• _Task material_:
- - - - -
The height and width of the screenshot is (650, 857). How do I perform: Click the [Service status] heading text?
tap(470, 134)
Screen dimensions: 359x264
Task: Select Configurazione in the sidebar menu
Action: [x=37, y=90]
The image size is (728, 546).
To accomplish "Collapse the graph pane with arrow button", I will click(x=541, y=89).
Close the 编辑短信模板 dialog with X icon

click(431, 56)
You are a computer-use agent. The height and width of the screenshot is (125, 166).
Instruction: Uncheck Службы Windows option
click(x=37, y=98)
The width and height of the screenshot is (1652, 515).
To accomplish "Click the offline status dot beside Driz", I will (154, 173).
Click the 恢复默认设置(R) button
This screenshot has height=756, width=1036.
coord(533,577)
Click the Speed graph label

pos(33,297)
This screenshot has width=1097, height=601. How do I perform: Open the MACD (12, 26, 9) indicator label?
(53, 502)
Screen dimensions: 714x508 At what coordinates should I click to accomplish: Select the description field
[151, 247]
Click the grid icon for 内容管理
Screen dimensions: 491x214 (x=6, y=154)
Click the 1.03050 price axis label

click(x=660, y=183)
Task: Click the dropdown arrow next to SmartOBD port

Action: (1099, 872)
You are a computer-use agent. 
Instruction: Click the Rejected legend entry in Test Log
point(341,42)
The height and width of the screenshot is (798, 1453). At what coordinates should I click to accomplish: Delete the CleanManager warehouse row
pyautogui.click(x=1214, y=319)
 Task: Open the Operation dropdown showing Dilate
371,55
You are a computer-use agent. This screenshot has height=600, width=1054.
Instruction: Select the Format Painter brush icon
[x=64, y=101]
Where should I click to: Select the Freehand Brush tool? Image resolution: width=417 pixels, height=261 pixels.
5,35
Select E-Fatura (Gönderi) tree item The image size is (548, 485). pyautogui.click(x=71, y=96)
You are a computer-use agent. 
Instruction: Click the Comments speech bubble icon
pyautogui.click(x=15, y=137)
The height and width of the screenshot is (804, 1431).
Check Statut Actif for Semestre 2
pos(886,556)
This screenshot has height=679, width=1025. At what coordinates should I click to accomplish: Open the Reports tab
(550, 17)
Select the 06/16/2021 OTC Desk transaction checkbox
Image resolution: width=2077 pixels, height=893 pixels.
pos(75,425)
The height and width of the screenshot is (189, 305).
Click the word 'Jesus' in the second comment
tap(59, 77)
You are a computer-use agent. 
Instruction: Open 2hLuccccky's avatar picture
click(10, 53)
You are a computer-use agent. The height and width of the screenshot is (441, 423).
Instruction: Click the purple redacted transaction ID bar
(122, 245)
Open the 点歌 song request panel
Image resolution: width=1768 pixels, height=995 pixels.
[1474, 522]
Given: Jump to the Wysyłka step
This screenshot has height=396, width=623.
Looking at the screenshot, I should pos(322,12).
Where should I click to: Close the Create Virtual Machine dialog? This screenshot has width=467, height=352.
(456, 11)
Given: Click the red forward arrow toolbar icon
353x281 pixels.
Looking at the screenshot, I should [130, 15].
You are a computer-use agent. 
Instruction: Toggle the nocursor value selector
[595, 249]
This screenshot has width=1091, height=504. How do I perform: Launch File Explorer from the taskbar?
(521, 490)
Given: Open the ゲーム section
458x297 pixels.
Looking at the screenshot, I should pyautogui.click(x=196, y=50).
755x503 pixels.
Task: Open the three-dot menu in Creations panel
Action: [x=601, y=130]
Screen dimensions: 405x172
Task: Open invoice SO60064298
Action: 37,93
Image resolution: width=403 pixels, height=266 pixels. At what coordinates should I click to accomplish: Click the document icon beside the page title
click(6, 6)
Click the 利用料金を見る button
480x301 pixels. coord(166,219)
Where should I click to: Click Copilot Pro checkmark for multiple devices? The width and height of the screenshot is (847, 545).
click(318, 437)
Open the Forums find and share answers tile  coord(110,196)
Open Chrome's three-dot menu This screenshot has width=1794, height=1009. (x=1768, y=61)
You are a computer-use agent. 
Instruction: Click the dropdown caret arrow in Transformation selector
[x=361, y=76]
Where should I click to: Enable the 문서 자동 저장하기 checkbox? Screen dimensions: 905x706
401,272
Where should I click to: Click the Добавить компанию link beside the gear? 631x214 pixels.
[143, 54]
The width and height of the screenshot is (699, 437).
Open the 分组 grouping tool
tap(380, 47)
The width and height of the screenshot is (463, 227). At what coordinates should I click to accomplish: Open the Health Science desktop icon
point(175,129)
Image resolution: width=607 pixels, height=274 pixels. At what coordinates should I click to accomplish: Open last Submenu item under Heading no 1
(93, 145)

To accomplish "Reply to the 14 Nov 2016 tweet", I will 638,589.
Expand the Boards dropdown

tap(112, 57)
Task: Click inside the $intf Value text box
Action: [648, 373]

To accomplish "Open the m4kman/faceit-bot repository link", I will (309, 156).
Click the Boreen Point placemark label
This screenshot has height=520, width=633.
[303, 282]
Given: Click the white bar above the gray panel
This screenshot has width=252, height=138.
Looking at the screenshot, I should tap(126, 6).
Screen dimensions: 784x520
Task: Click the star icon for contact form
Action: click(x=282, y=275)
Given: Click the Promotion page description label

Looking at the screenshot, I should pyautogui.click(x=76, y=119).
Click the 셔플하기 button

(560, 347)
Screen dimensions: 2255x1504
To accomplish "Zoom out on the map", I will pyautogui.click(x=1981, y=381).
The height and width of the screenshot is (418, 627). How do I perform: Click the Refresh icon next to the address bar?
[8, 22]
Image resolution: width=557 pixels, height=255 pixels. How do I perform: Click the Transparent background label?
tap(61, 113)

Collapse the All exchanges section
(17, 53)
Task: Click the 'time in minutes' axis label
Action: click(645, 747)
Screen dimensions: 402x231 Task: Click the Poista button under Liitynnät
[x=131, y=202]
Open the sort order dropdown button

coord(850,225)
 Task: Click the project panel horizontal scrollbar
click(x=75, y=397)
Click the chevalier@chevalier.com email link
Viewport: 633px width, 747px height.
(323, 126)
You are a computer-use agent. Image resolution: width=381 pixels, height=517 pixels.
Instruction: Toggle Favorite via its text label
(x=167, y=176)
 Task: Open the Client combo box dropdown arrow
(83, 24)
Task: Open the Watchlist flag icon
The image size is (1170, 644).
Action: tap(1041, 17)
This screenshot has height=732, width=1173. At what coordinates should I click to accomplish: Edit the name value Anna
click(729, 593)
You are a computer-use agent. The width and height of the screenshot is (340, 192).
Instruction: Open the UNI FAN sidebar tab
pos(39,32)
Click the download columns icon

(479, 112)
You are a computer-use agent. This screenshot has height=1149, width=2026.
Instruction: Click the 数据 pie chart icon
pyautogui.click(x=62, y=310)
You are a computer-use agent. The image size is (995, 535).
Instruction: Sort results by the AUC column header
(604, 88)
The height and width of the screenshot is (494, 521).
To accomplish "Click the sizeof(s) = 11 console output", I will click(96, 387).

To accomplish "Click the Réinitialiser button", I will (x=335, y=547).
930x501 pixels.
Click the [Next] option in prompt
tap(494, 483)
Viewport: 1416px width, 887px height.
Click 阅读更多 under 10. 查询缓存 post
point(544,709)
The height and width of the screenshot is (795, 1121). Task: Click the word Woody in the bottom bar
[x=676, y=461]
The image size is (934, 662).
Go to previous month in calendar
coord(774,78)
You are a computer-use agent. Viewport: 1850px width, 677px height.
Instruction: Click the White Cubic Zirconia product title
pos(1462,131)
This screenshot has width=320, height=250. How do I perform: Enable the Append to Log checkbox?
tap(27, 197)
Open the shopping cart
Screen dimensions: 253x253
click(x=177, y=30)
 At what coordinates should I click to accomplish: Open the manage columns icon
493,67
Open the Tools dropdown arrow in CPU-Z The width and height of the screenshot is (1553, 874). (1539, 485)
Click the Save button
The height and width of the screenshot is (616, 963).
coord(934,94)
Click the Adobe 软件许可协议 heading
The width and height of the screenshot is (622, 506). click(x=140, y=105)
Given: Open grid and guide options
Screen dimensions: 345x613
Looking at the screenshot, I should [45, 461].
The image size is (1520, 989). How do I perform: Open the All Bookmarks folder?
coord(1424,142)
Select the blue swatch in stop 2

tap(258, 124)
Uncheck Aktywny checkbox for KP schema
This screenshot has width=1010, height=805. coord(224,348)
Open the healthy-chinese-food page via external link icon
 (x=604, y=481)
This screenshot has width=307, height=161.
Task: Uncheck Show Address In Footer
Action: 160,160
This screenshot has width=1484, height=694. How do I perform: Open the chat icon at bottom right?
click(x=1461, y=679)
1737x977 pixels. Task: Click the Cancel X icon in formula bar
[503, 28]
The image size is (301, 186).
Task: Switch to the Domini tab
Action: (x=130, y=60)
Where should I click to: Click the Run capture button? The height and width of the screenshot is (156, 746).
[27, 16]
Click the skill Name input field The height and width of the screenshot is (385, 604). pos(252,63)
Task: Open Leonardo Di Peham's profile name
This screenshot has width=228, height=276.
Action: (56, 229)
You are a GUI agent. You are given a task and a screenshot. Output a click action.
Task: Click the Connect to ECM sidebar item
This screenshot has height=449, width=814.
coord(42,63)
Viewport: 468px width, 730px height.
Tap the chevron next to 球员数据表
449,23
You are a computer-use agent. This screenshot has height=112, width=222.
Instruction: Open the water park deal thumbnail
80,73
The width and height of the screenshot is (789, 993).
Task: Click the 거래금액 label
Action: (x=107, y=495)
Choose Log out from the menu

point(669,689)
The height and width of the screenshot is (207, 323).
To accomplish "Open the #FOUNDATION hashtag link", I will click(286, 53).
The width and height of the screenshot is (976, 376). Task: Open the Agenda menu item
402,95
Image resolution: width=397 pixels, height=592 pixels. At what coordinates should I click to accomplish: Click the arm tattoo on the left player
- - - - -
• _Objective_:
Transcribe the rows from the line containing "Image resolution: width=403" through the line containing "Open Chrome's three-dot", reproducing each one character for character.

• _Problem solution_:
Image resolution: width=403 pixels, height=266 pixels. At what coordinates should I click to accomplish: Click the document icon beside the page title
click(6, 6)
Click the 利用料金を見る button
480x301 pixels. coord(166,219)
Where should I click to: Click Copilot Pro checkmark for multiple devices? The width and height of the screenshot is (847, 545).
click(318, 437)
Open the Forums find and share answers tile  coord(110,196)
Open Chrome's three-dot menu This screenshot has width=1794, height=1009. (x=1768, y=61)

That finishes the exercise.